We have studied the reconstruction of the images mapped or painted on curved surfaces. When taking a picture of a scene mapped on a curved surface, the scene is distorted due to the projection of the geometry on the camera plane. If the curved surface is convex, it is not possible to obtain the entire scene on the surface, in only one image. In this study, we consider various images taken from different viewpoints, using monocular vision, in order to obtain the reconstruction of the complete scene by projection, flattening and mosaicing.

Left and right images of a church arch.

We explain how one can find a virtual image representation, where the intersection of the two axes is matched with the image center. In monocular vision, in order to backproject an image on the curved surface we need to find the localization parameters. These parameters consist of the three rotation angles, each corresponding to an axis of the 3D coordinate space. For each image taken from a different viewpoint we derive its localization based on a certain a priori knowledge. In this sense we assume known the equations of the projections for two parallels from the curved surface to the image.

We calculate the common normal of the two curves and afterwards we find the localization parameters. Based on the localization parameters we can flatten the respective description of the object. The result is an image containing a picture without geometrical distortions caused by the perspective view of the curved surface.

Left and right images of a church arch.

However, certain geometrical distortions are caused by the fact that different sized areas on the curved surface project to identical sized areas on the image. We derive the equation of the perspective distortions when projecting a scene that is mapped on a cylindrical surface. These regions which contain severe image distortions are not appropriate to be used for the representation of the scene.
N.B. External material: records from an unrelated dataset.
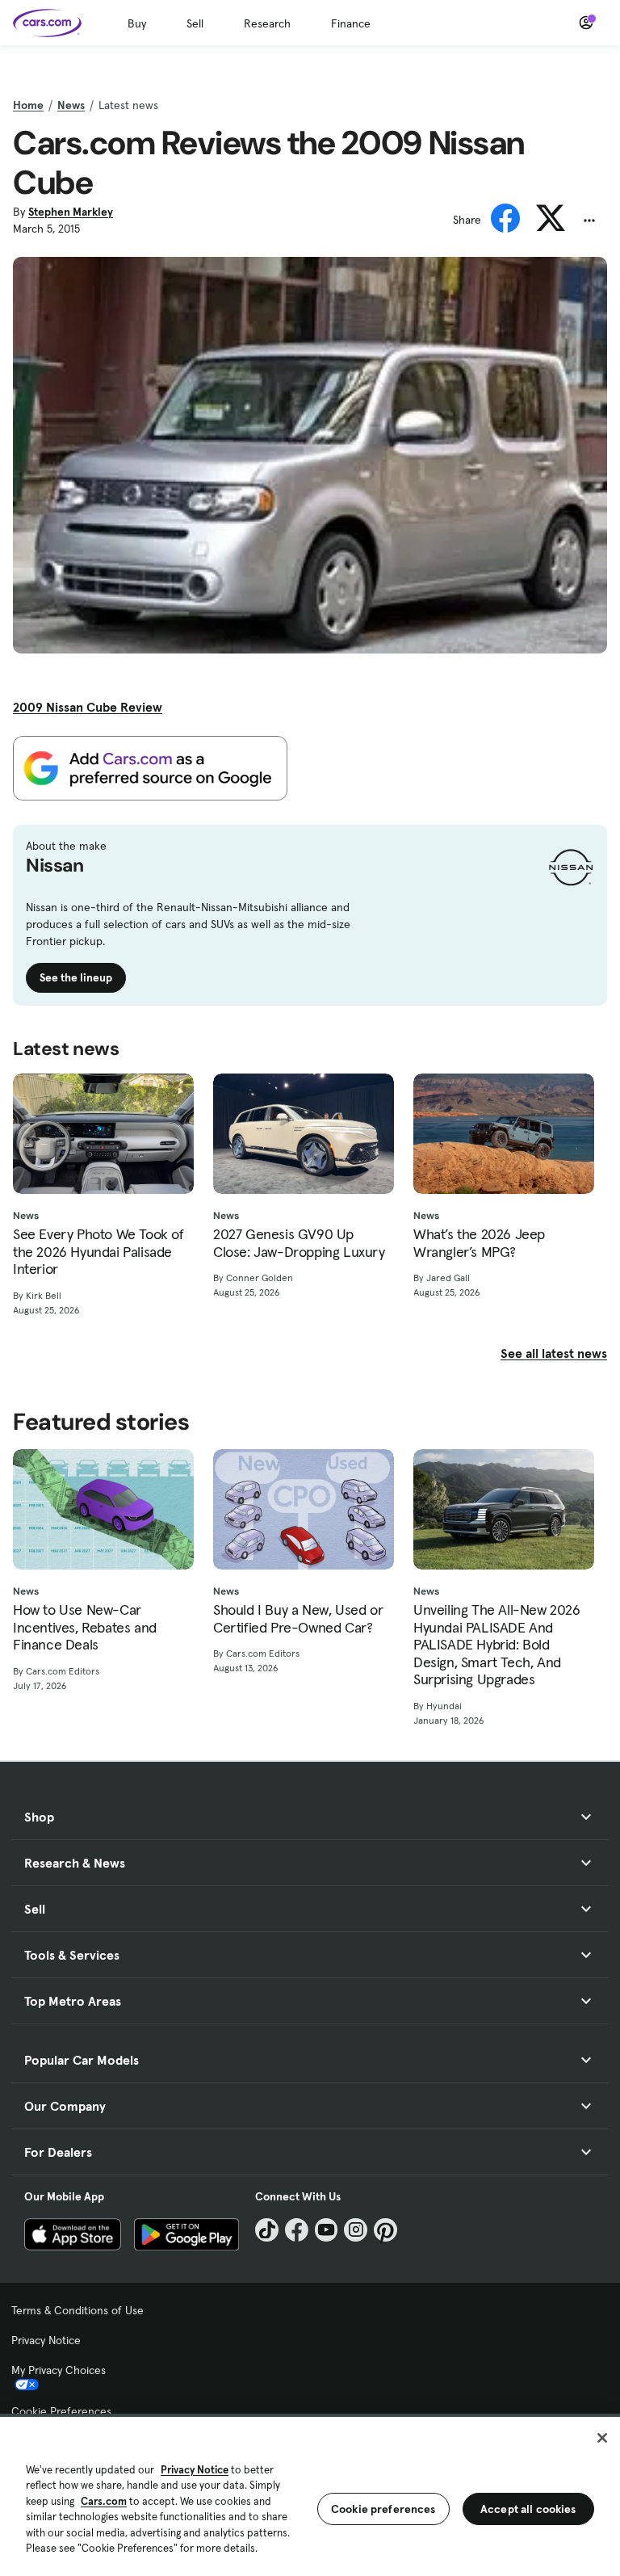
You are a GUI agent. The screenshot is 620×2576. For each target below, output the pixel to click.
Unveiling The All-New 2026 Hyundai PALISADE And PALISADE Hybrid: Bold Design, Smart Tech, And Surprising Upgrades (496, 1644)
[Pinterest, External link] (385, 2230)
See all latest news (554, 1353)
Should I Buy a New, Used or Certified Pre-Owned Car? (298, 1618)
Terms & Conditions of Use (77, 2310)
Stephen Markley (70, 211)
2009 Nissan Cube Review (87, 707)
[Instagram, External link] (355, 2230)
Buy (137, 23)
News (71, 105)
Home (28, 105)
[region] (310, 2495)
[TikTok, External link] (267, 2230)
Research (267, 23)
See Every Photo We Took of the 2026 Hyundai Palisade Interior (98, 1251)
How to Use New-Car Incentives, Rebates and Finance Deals (85, 1627)
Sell (194, 23)
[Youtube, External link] (326, 2230)
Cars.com (104, 2501)
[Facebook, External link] (296, 2230)
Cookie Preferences (61, 2411)
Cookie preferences (383, 2509)
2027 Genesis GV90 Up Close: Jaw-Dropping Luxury (299, 1242)
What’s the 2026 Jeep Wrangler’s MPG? (479, 1242)
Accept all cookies (528, 2509)
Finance (351, 23)
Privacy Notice (46, 2340)
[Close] (602, 2438)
We evaluate the lower and the upper bounds of the number of views needed in order to represent the entire scene mapped on a cylinder when considering the distortions produced by perspective projection.

Image reconstruction is done through mosaicing. An automatic mosaicing method is proposed to be applied on the flattened images in order to obtain the complete scene.

The representation of the painting from the arch. The mosaiced scene can be visualized on a new synthetic surface by a mapping procedure. The proposed method is appropriate for the representation of mural paintings located on curved surfaces ( columns, vaults, etc. ).

Original images of a cup.

Flattened images.

Virtual image of the cup after mosaicing.